▶ [PAGE TEXT]:
┏━━

A father-son duo from Fort Rouge is bringing a Pulitzer prize-winning ode to the stage and silver screen to Winnipeg for the first time.

Director George Toles and producer and actor Thomas Toles will premiere American playwright Annie Baker’s play The Flick in Winnipeg on Oct. 18 at the Rachel Browne Theatre.

The nearly two and a half hour production features local actors Ivan Henwood, Jen Robinson, and Aaron Radwanski and runs until Oct. 22. It is produced by Snakeskin Jacket and The 28th Minute.

Supplied photo
Pulitzer prize-winning play The Flick will be staged for the first time in Winnipeg at the Rachel Browne Theatre. The show opens on Oct. 18 and is directed by Fort Rouge’s George Toles. Pictured from left to right: Aaron Radwanski as Avery, Thomas Toles as the Dreaming Man, Jen Robinson as Rose, and Ivan Henwood as Sam.
Supplied photo Pulitzer prize-winning play The Flick will be staged for the first time in Winnipeg at the Rachel Browne Theatre. The show opens on Oct. 18 and is directed by Fort Rouge’s George Toles. Pictured from left to right: Aaron Radwanski as Avery, Thomas Toles as the Dreaming Man, Jen Robinson as Rose, and Ivan Henwood as Sam.

Awarded a Pulitzer Prize for Drama in 2014, The Flick explores the realms of cinematic fantasy and the mundane through the employees of a struggling movie theatre as they sweep up after the audience has left.

┗━━

▶ [STATED PROBLEM]:
Copy out the article about the Winnipeg staging of The Flick word for word, from its first line to its last.

▶ [SUPPLIED INFORMATION]:
┏━━

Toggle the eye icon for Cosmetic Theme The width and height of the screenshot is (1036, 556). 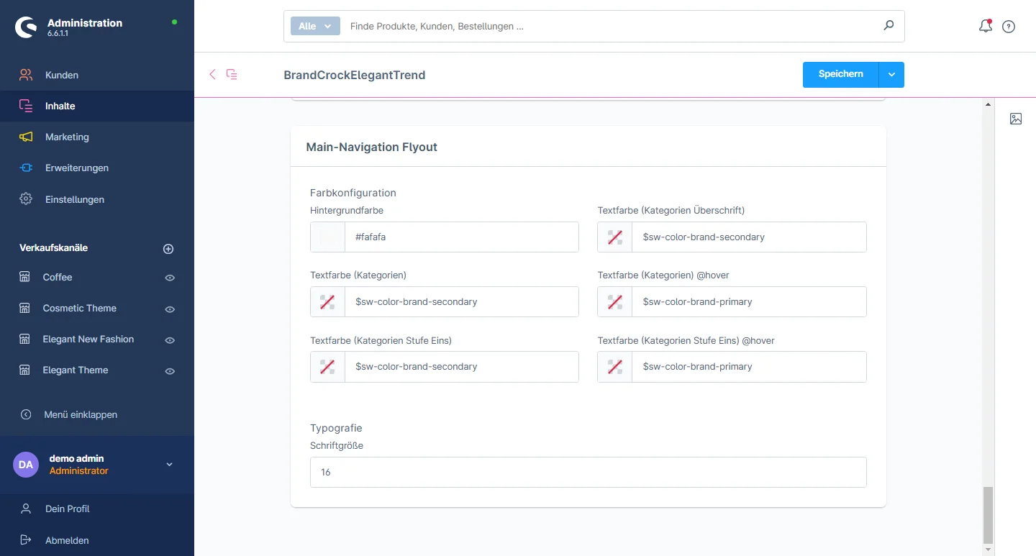(170, 309)
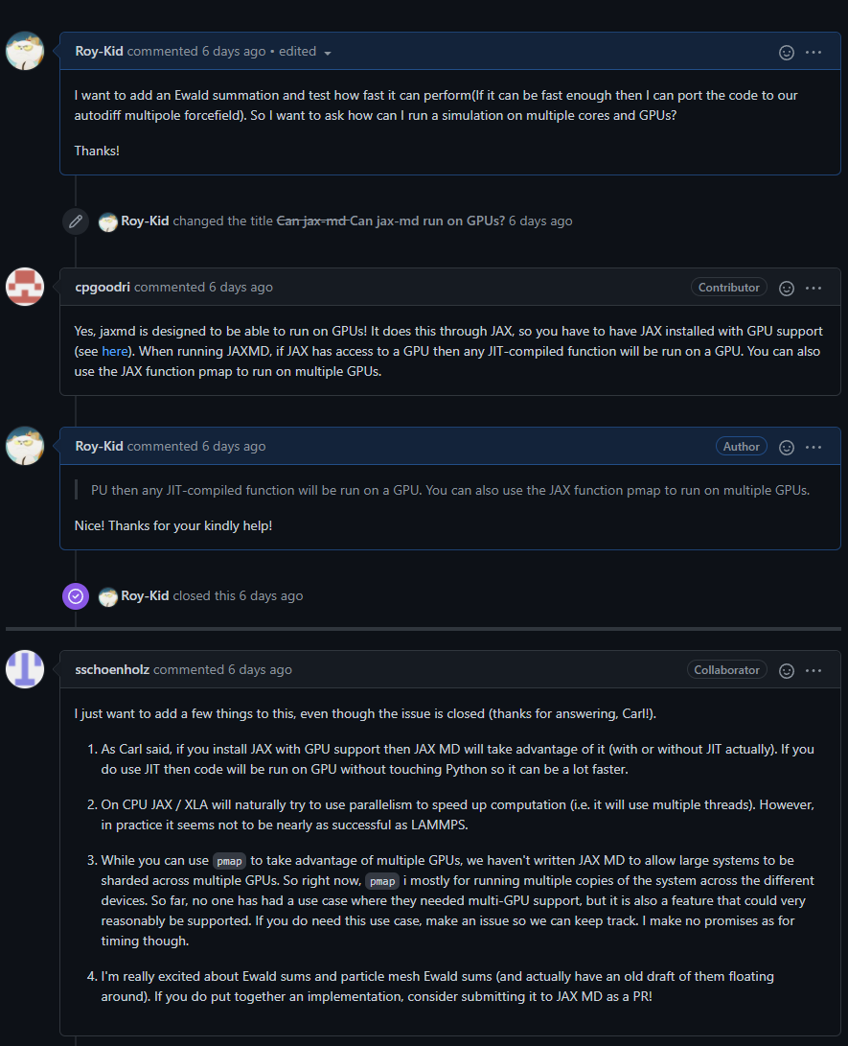Add emoji reaction to cpgoodri's comment
This screenshot has height=1046, width=848.
pyautogui.click(x=787, y=288)
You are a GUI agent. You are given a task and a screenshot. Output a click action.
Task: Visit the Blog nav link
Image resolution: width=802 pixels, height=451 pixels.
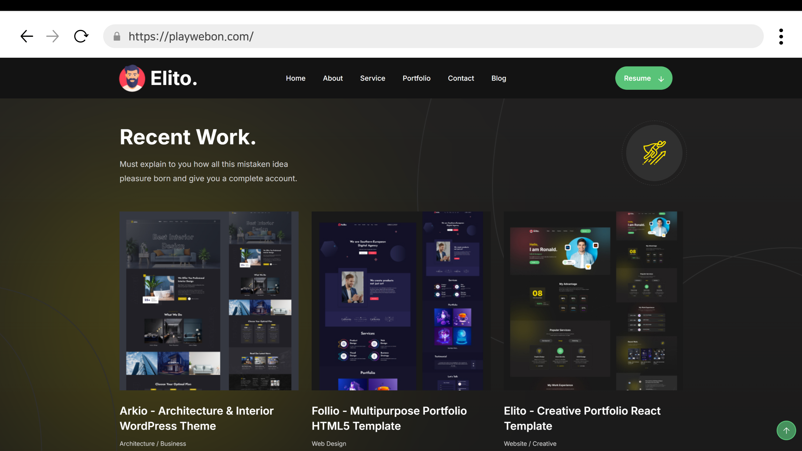(498, 78)
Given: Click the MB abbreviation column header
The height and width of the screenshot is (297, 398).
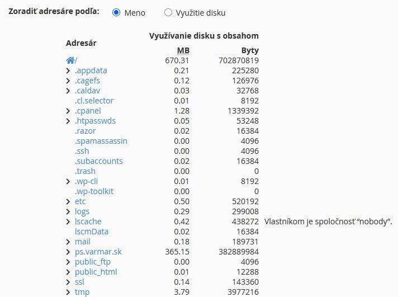Looking at the screenshot, I should click(x=183, y=50).
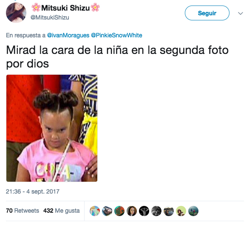Open the @MitsukiShizu handle link
252x225 pixels.
click(50, 17)
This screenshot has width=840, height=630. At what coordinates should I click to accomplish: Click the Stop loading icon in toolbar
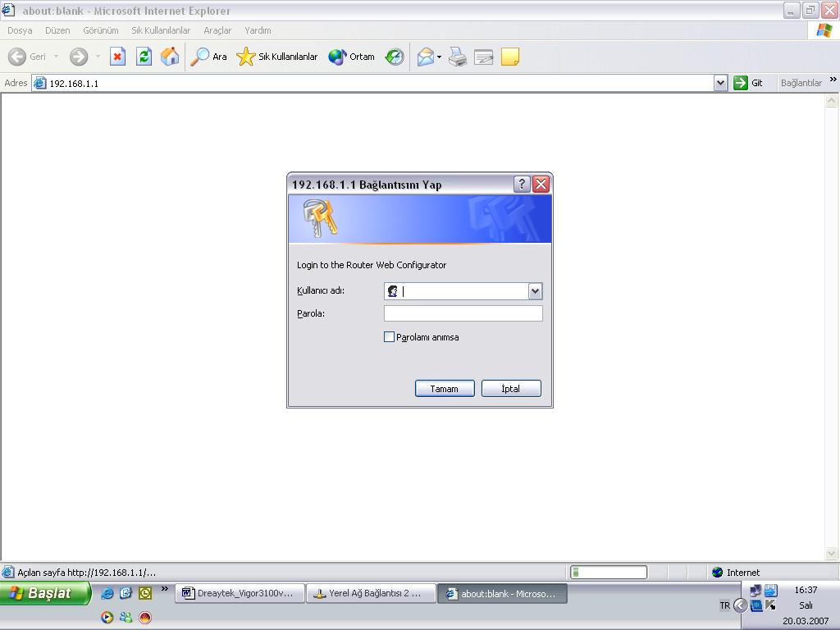117,57
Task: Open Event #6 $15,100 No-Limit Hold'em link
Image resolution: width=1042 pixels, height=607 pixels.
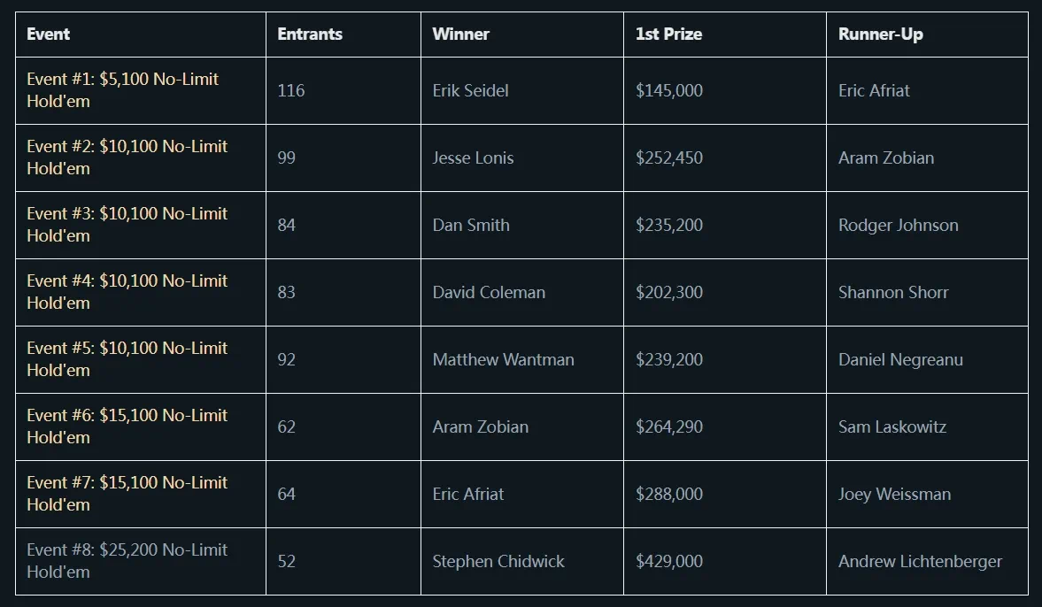Action: point(127,416)
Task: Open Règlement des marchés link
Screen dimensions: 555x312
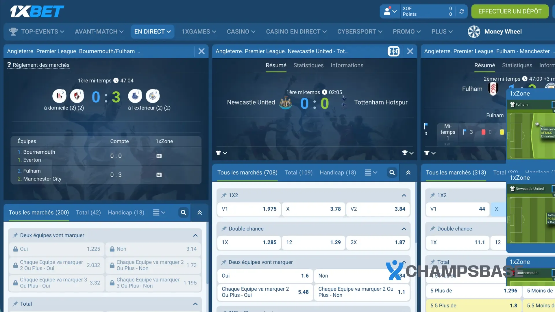Action: (x=41, y=65)
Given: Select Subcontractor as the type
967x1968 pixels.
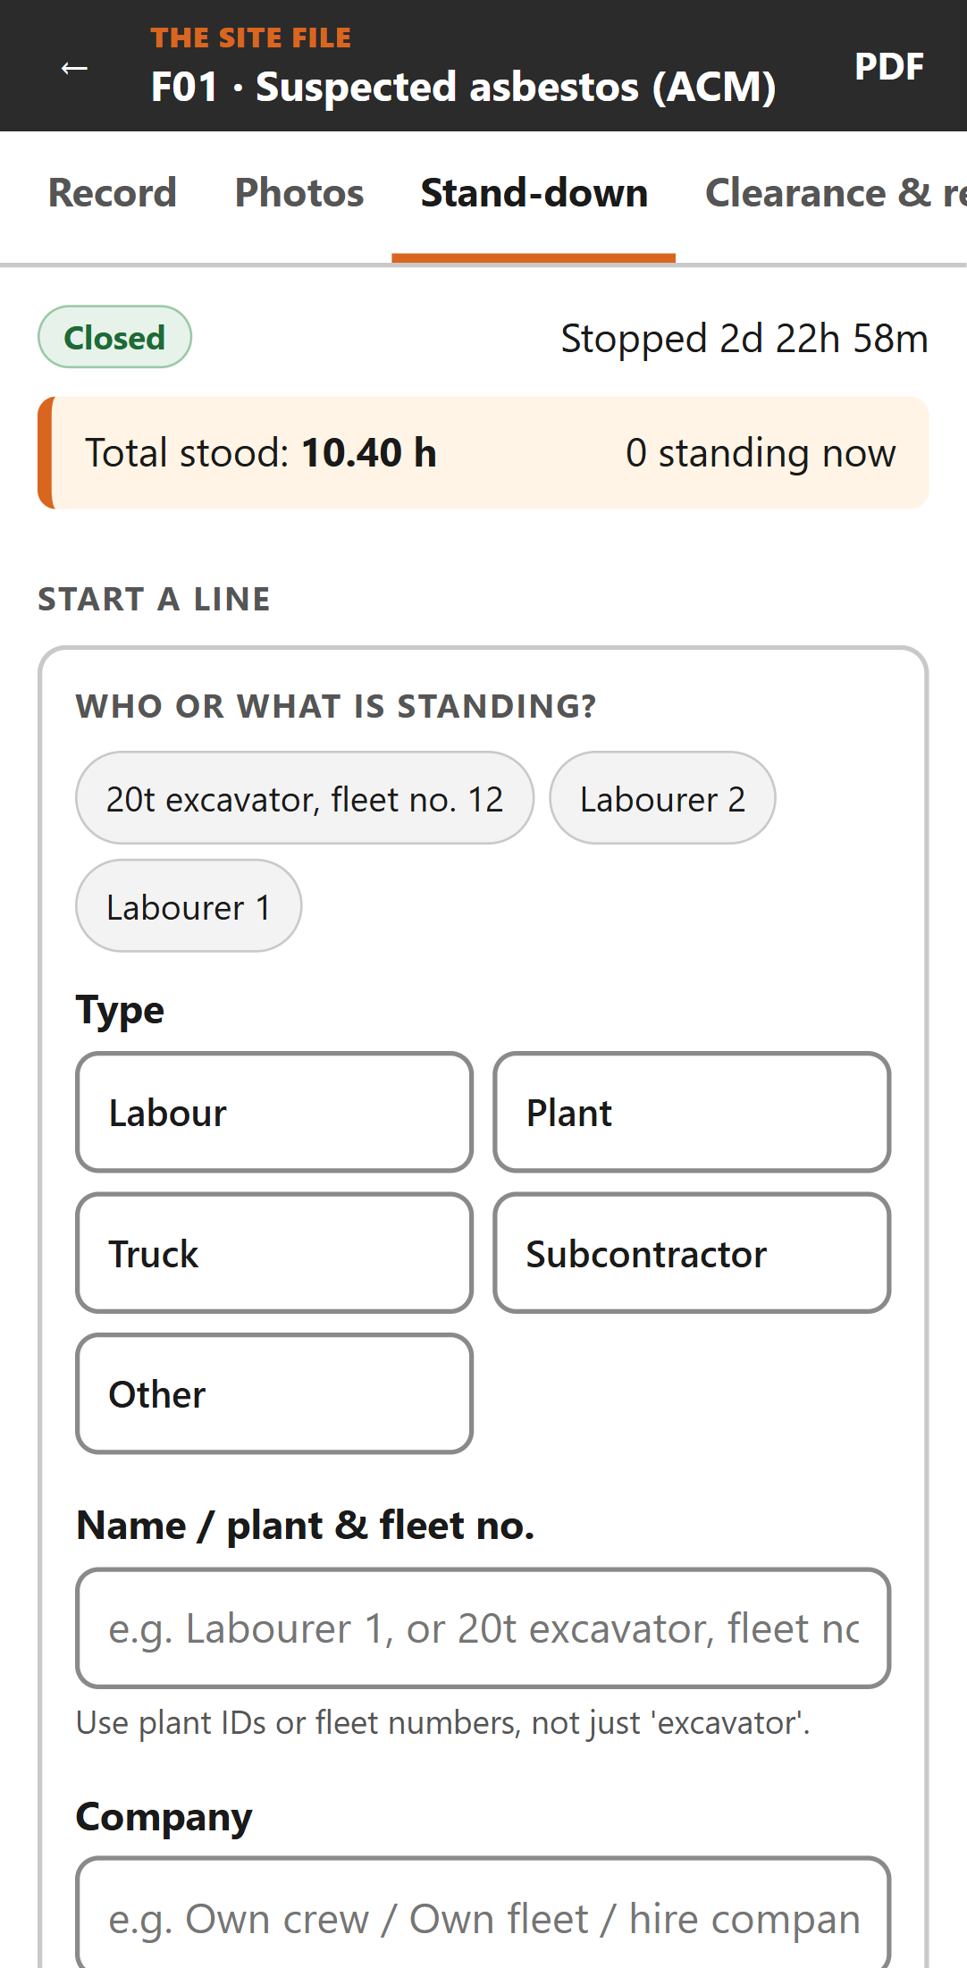Looking at the screenshot, I should (692, 1253).
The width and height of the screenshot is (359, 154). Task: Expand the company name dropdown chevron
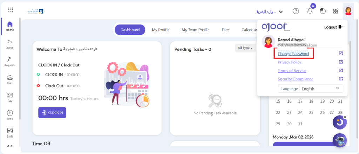281,12
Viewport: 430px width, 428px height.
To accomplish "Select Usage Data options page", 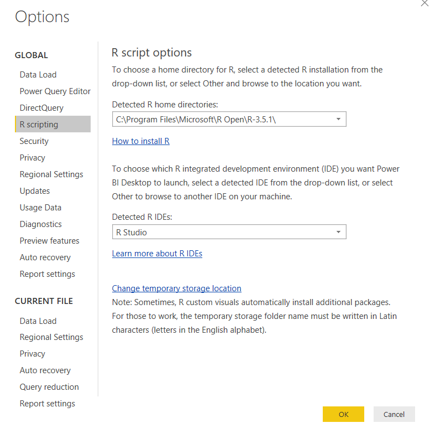I will coord(40,208).
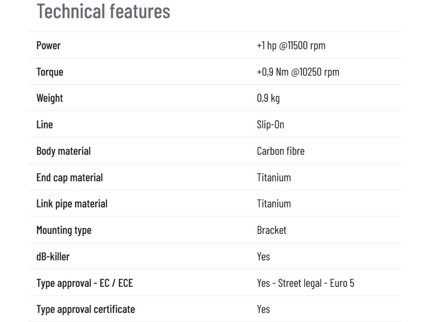This screenshot has height=322, width=429.
Task: Click the Link pipe material label
Action: coord(72,204)
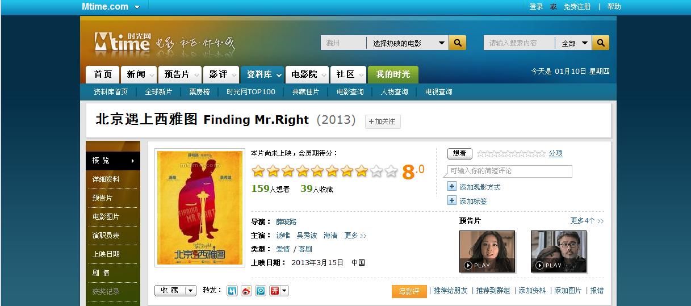Rate the movie using the empty stars
Screen dimensions: 691x306
click(x=512, y=153)
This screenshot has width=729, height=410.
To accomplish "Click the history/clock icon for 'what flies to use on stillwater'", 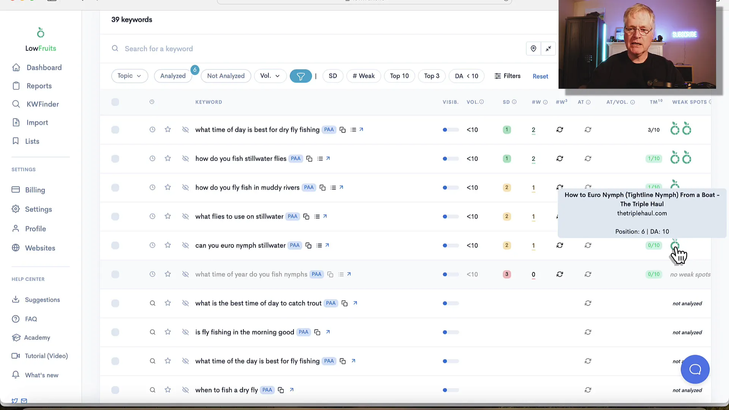I will [152, 216].
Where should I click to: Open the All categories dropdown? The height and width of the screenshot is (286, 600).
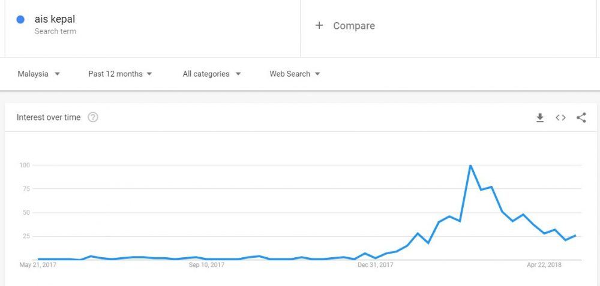pyautogui.click(x=212, y=74)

┗━━

▶ [PROBLEM SOLUTION]:
A father-son duo from Fort Rouge is bringing a Pulitzer prize-winning ode to the stage and silver screen to Winnipeg for the first time.

Director George Toles and producer and actor Thomas Toles will premiere American playwright Annie Baker’s play The Flick in Winnipeg on Oct. 18 at the Rachel Browne Theatre.

The nearly two and a half hour production features local actors Ivan Henwood, Jen Robinson, and Aaron Radwanski and runs until Oct. 22. It is produced by Snakeskin Jacket and The 28th Minute.

Supplied photo
Pulitzer prize-winning play The Flick will be staged for the first time in Winnipeg at the Rachel Browne Theatre. The show opens on Oct. 18 and is directed by Fort Rouge’s George Toles. Pictured from left to right: Aaron Radwanski as Avery, Thomas Toles as the Dreaming Man, Jen Robinson as Rose, and Ivan Henwood as Sam.
Supplied photo Pulitzer prize-winning play The Flick will be staged for the first time in Winnipeg at the Rachel Browne Theatre. The show opens on Oct. 18 and is directed by Fort Rouge’s George Toles. Pictured from left to right: Aaron Radwanski as Avery, Thomas Toles as the Dreaming Man, Jen Robinson as Rose, and Ivan Henwood as Sam.

Awarded a Pulitzer Prize for Drama in 2014, The Flick explores the realms of cinematic fantasy and the mundane through the employees of a struggling movie theatre as they sweep up after the audience has left.